Screenshot grounding data:
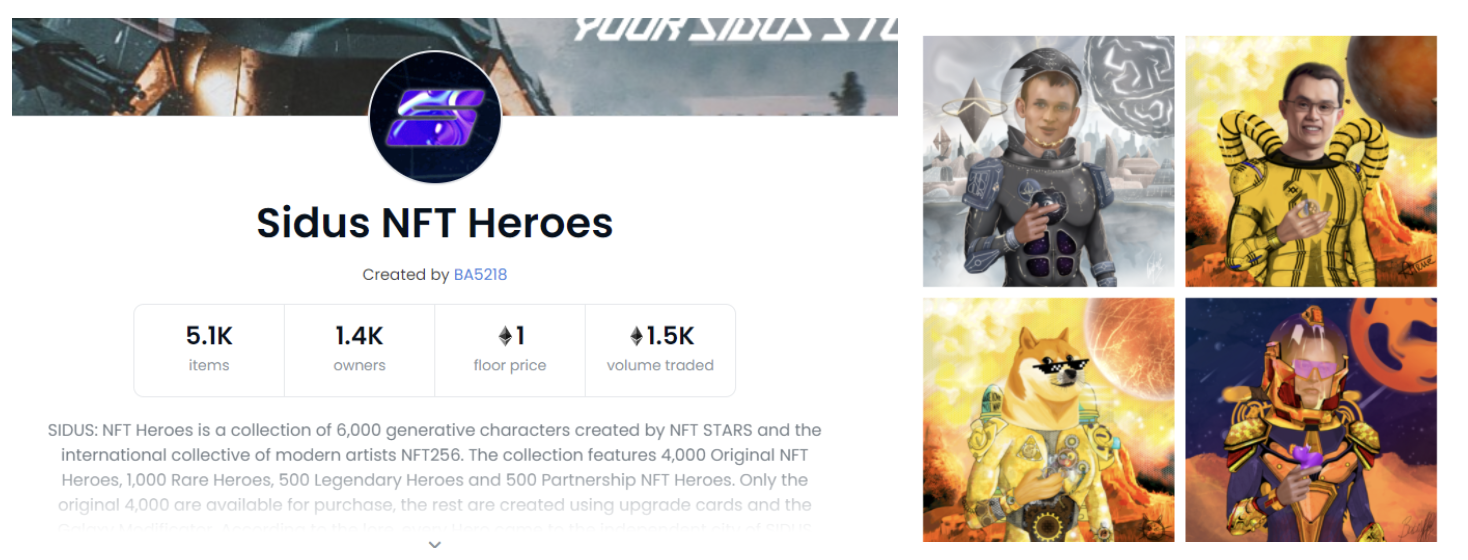1468x560 pixels.
Task: Click the owners label under 1.4K
Action: pos(360,365)
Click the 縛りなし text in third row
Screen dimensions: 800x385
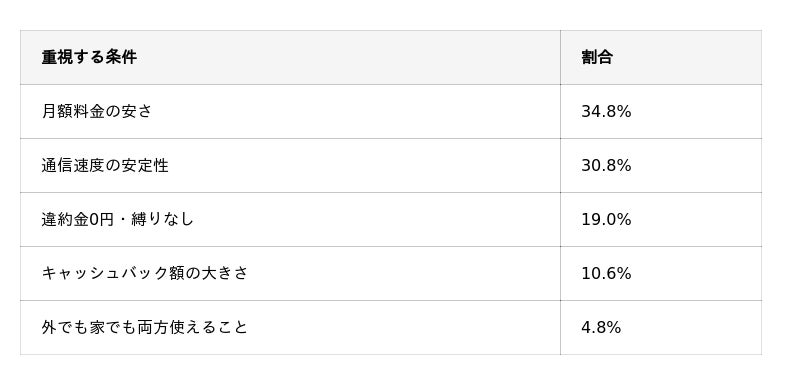162,220
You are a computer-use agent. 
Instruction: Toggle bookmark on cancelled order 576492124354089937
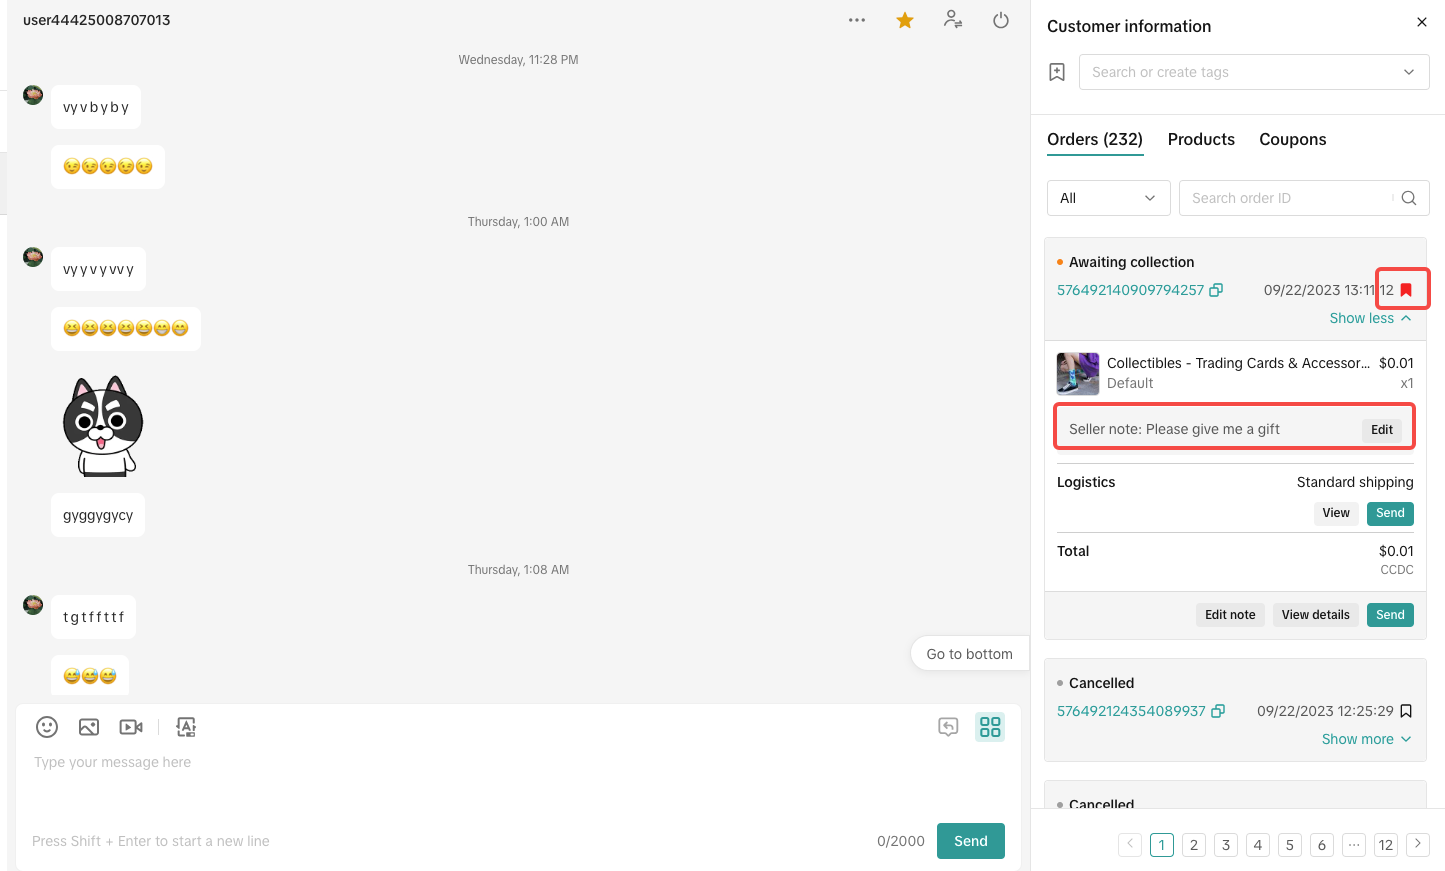(1406, 711)
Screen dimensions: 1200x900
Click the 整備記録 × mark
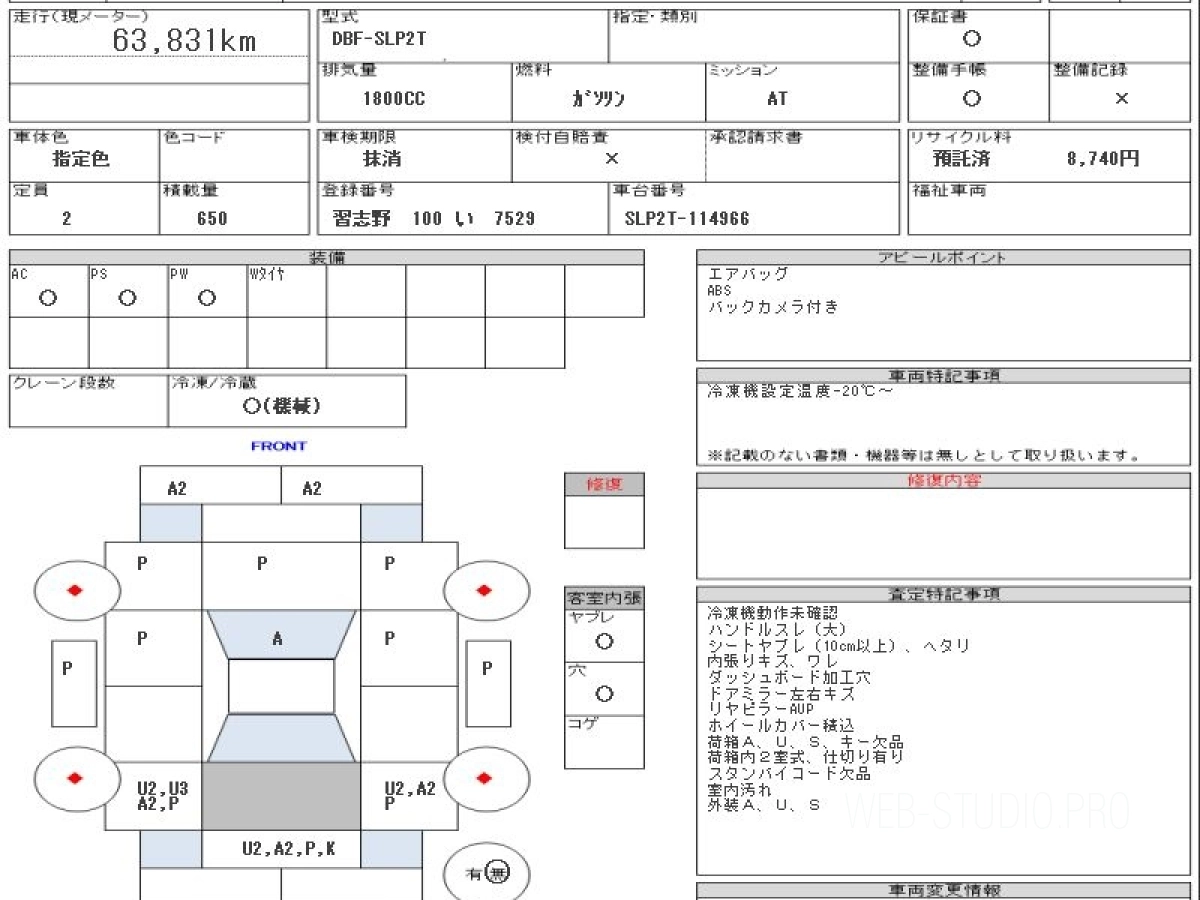point(1121,98)

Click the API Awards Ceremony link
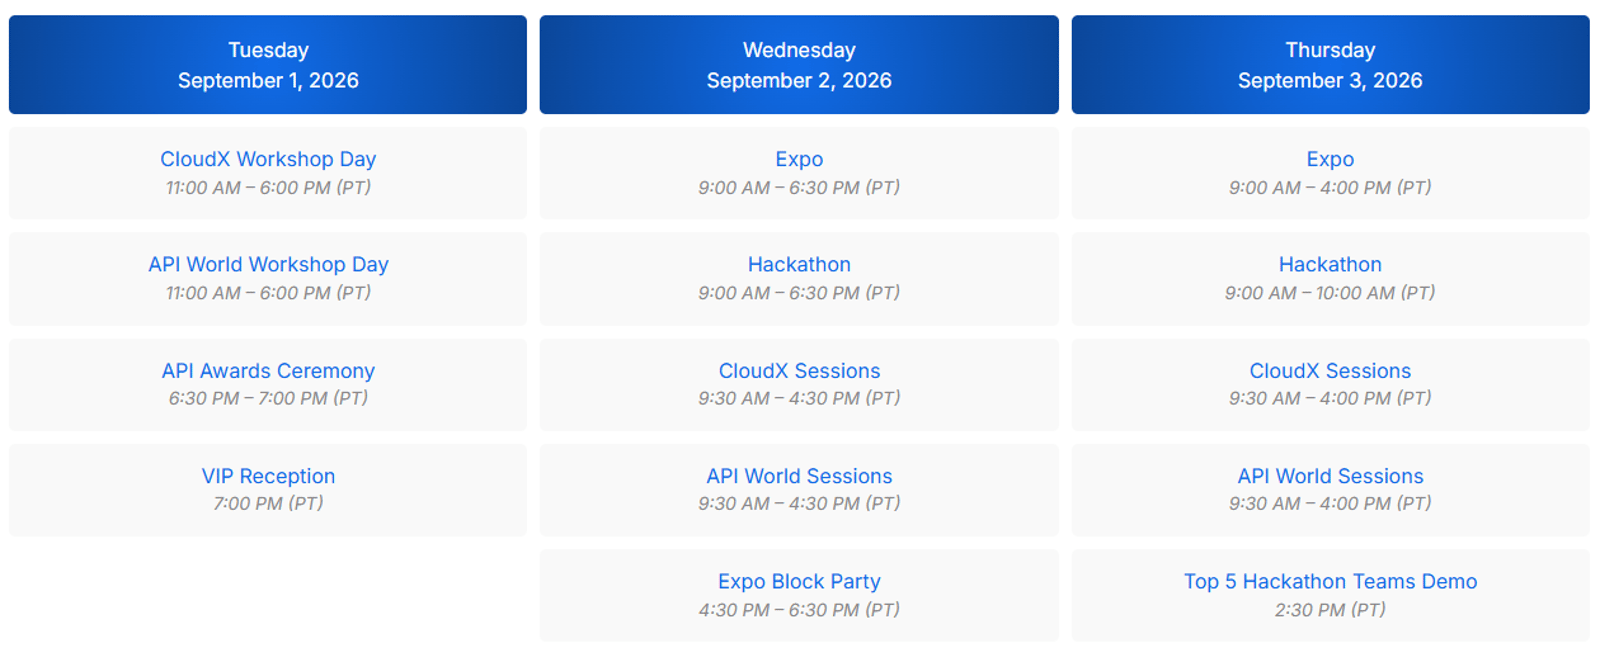coord(268,370)
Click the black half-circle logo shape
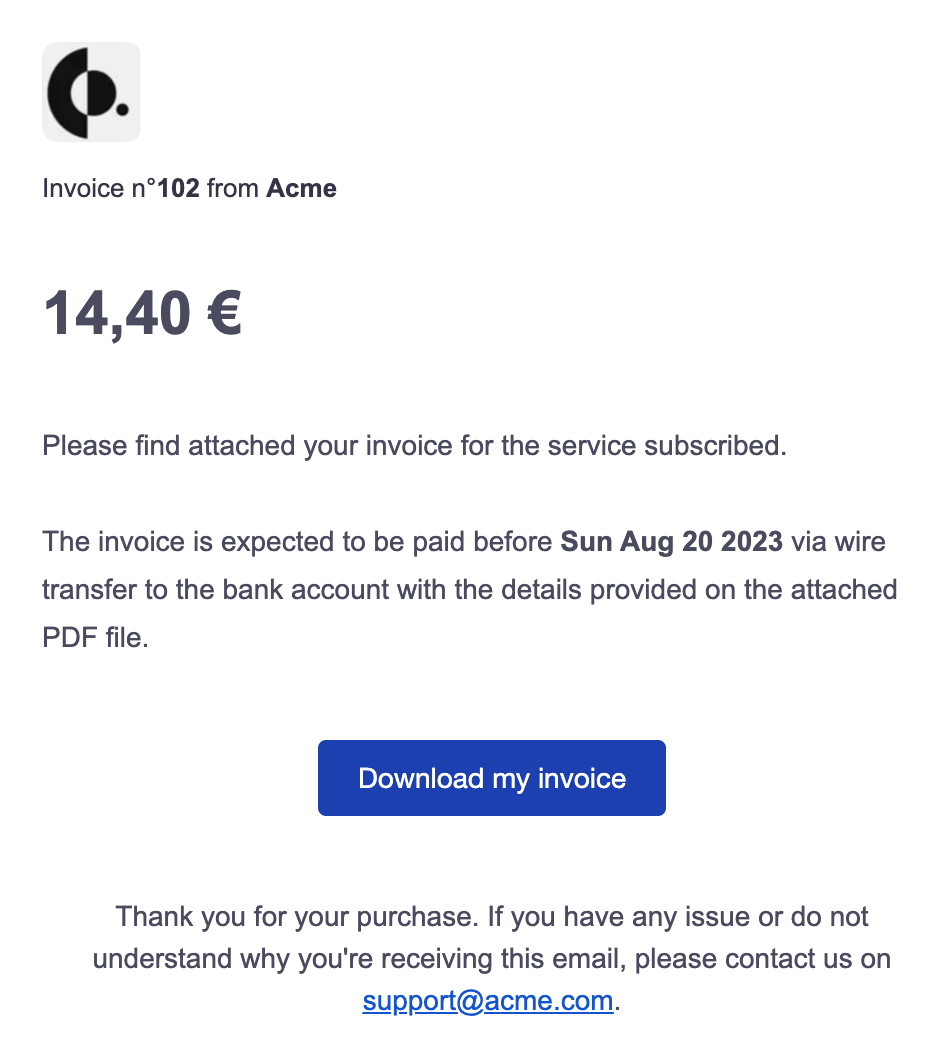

> [ABOUT THIS EXERCISE]:
Beginning at the line that contains "Click the 縛りなし text in third row", transcribe it and every later line through the last line of the data above, exactly, and drop the pictures.

> [ANSWER BELOW]:
Click the 縛りなし text in third row
Screen dimensions: 800x385
162,220
You are a computer-use agent. 
Instruction: Toggle bookmark on cancelled order 576492124354089937
(1406, 711)
Screen dimensions: 1200x900
Click the 整備記録 × mark
point(1121,98)

Click the API Awards Ceremony link
coord(268,370)
Click the black half-circle logo shape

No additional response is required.